= Beginning of Section =

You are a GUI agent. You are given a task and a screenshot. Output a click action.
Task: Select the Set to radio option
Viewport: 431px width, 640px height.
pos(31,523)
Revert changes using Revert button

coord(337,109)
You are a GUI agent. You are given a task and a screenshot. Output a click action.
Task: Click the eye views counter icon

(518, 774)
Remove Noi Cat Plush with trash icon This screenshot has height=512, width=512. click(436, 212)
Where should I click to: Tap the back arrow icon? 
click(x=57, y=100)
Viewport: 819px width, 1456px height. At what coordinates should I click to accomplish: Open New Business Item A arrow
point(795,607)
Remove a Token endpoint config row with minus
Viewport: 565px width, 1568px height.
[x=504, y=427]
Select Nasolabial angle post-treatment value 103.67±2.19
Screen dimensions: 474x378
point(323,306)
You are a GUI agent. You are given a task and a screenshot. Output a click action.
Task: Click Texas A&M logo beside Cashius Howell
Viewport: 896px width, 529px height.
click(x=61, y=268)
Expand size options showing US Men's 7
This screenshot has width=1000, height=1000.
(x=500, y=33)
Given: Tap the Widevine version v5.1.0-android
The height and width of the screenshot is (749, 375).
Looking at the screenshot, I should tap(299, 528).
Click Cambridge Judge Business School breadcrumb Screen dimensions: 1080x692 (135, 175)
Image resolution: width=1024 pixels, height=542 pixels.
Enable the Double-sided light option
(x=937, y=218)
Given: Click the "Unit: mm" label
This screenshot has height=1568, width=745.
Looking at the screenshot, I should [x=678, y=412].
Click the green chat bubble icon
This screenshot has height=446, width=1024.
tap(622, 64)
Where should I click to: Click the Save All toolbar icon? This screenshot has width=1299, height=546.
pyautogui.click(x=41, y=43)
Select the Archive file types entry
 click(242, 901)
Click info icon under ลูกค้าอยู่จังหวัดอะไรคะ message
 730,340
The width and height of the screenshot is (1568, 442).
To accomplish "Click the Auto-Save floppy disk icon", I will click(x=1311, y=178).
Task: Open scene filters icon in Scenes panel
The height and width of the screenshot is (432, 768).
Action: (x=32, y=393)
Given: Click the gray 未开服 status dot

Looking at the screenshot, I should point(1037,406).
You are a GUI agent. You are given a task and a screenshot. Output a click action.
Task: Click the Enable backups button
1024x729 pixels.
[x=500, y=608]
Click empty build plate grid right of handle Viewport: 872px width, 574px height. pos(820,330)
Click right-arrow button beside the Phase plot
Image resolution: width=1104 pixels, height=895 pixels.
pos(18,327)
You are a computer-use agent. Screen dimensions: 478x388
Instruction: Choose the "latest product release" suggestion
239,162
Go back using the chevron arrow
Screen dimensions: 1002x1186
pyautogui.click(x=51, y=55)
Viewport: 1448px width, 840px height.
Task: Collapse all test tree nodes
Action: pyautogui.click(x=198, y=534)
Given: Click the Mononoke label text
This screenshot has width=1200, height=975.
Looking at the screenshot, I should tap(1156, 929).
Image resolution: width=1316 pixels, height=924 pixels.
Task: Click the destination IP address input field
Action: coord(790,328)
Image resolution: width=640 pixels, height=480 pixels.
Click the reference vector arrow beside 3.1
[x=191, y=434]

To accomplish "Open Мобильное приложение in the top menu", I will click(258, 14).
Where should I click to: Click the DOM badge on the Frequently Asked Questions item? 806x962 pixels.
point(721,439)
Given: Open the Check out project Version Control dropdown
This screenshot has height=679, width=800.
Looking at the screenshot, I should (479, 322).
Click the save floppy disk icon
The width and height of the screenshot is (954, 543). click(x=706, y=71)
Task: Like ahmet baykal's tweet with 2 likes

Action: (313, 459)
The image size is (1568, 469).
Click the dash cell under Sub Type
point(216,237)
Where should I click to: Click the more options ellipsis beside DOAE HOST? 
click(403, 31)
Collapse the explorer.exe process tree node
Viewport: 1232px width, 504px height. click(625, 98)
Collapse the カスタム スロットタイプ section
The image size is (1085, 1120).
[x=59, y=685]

= End of Section =

● Problem statement: Write out the whole listing above, keeping each line exactly as it is.

● Reply to the exercise:
You are a GUI agent. You are given a task and a screenshot. Output a click action.
Task: Select the Set to radio option
Viewport: 431px width, 640px height.
pos(31,523)
Revert changes using Revert button

coord(337,109)
You are a GUI agent. You are given a task and a screenshot. Output a click action.
Task: Click the eye views counter icon

(518, 774)
Remove Noi Cat Plush with trash icon This screenshot has height=512, width=512. click(436, 212)
Where should I click to: Tap the back arrow icon? 
click(x=57, y=100)
Viewport: 819px width, 1456px height. At what coordinates should I click to accomplish: Open New Business Item A arrow
point(795,607)
Remove a Token endpoint config row with minus
Viewport: 565px width, 1568px height.
[x=504, y=427]
Select Nasolabial angle post-treatment value 103.67±2.19
Screen dimensions: 474x378
point(323,306)
You are a GUI agent. You are given a task and a screenshot. Output a click action.
Task: Click Texas A&M logo beside Cashius Howell
Viewport: 896px width, 529px height.
click(x=61, y=268)
Expand size options showing US Men's 7
This screenshot has width=1000, height=1000.
(x=500, y=33)
Given: Tap the Widevine version v5.1.0-android
The height and width of the screenshot is (749, 375).
Looking at the screenshot, I should tap(299, 528).
Click Cambridge Judge Business School breadcrumb Screen dimensions: 1080x692 (135, 175)
Image resolution: width=1024 pixels, height=542 pixels.
Enable the Double-sided light option
(x=937, y=218)
Given: Click the "Unit: mm" label
This screenshot has height=1568, width=745.
Looking at the screenshot, I should [x=678, y=412].
Click the green chat bubble icon
This screenshot has height=446, width=1024.
tap(622, 64)
Where should I click to: Click the Save All toolbar icon? This screenshot has width=1299, height=546.
pyautogui.click(x=41, y=43)
Select the Archive file types entry
 click(242, 901)
Click info icon under ลูกค้าอยู่จังหวัดอะไรคะ message
 730,340
The width and height of the screenshot is (1568, 442).
To accomplish "Click the Auto-Save floppy disk icon", I will click(x=1311, y=178).
Task: Open scene filters icon in Scenes panel
The height and width of the screenshot is (432, 768).
Action: (x=32, y=393)
Given: Click the gray 未开服 status dot

Looking at the screenshot, I should point(1037,406).
You are a GUI agent. You are given a task and a screenshot. Output a click action.
Task: Click the Enable backups button
1024x729 pixels.
[x=500, y=608]
Click empty build plate grid right of handle Viewport: 872px width, 574px height. pos(820,330)
Click right-arrow button beside the Phase plot
Image resolution: width=1104 pixels, height=895 pixels.
pos(18,327)
You are a computer-use agent. Screen dimensions: 478x388
Instruction: Choose the "latest product release" suggestion
239,162
Go back using the chevron arrow
Screen dimensions: 1002x1186
pyautogui.click(x=51, y=55)
Viewport: 1448px width, 840px height.
Task: Collapse all test tree nodes
Action: pyautogui.click(x=198, y=534)
Given: Click the Mononoke label text
This screenshot has width=1200, height=975.
Looking at the screenshot, I should tap(1156, 929).
Image resolution: width=1316 pixels, height=924 pixels.
Task: Click the destination IP address input field
Action: coord(790,328)
Image resolution: width=640 pixels, height=480 pixels.
Click the reference vector arrow beside 3.1
[x=191, y=434]

To accomplish "Open Мобильное приложение in the top menu", I will click(258, 14).
Where should I click to: Click the DOM badge on the Frequently Asked Questions item? 806x962 pixels.
point(721,439)
Given: Open the Check out project Version Control dropdown
This screenshot has height=679, width=800.
Looking at the screenshot, I should (479, 322).
Click the save floppy disk icon
The width and height of the screenshot is (954, 543). click(x=706, y=71)
Task: Like ahmet baykal's tweet with 2 likes

Action: (313, 459)
The image size is (1568, 469).
Click the dash cell under Sub Type
point(216,237)
Where should I click to: Click the more options ellipsis beside DOAE HOST? 
click(403, 31)
Collapse the explorer.exe process tree node
Viewport: 1232px width, 504px height. click(625, 98)
Collapse the カスタム スロットタイプ section
The image size is (1085, 1120).
[x=59, y=685]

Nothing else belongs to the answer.